The order criticized Canaan Systems because “on two occasions they have shown disregard for public health in that they have allowed systems to operate for extended periods of time with raw sewage on the surface of the ground while making no effort to mitigate the situation.” 

Rader said the Alabama Belle site has given Canaan more than its share of problems. He said the site, which was inherited from a previous owner, is older than others operated by the company. He also said the area has been vandalized on at least one occasion in the past year. 

“Someone drove across the drip field while it was wet and we had to wait for the field to dry out before we could get out there and check for damage,” Rader said. “The Health Department was right to shut down the system until we could get it fixed.” 

But in its order dated April 15, the Health Department also criticized Canaan for operating the Alabama Belle site in violation of a modified permit dated Jan. 12, 2010 which called for use of the system to be suspended. Instead, holding tanks were to be pumped and the sewage hauled to another location for treatment. 

Canaan, the document alleged, “has started discharging to the field in non-compliance with that permit.” 

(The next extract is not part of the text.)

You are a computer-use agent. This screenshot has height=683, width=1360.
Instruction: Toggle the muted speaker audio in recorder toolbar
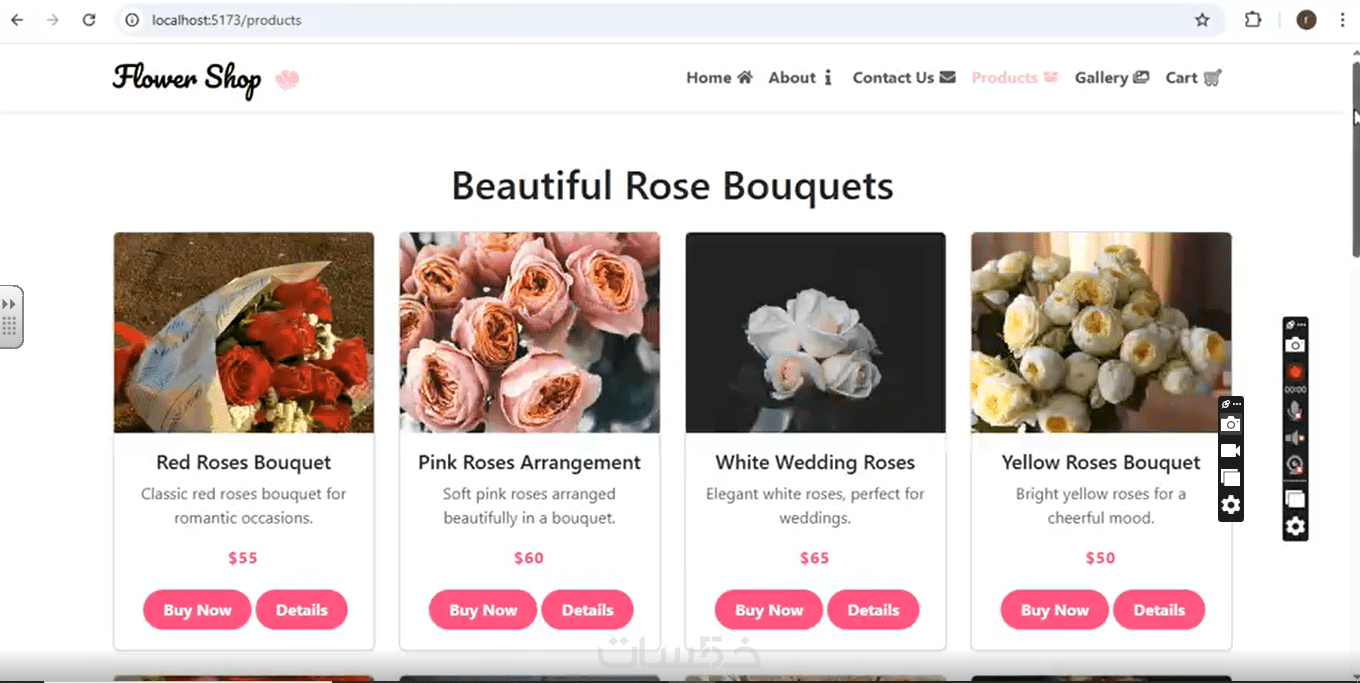[x=1295, y=438]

Rader said the long-term plan for the Alabama Belle system is to shutter it permanently. On June 28, a Canaan Systems representative presented the Cherokee County Commission with plans to build a new decentralized system just down the road. 

“We hope the Spring Creek project will be able to replace this site in 12-18 months,” Rader said. “Then we can abandon this system and pump everything to the new location. We are applying for the permits now.” 

In the article that appeared in The Post on March 1, Hollins admitted that the local Health Department had been slow to act on years of reported problems at the Alabama Belle site. But last week, he said any inference that his office still is not keeping a close eye the situation is incorrect. 

“The local health department is there, and I am there,” Hollins said. “Believe me, we are not letting any malfunction go without taking action.”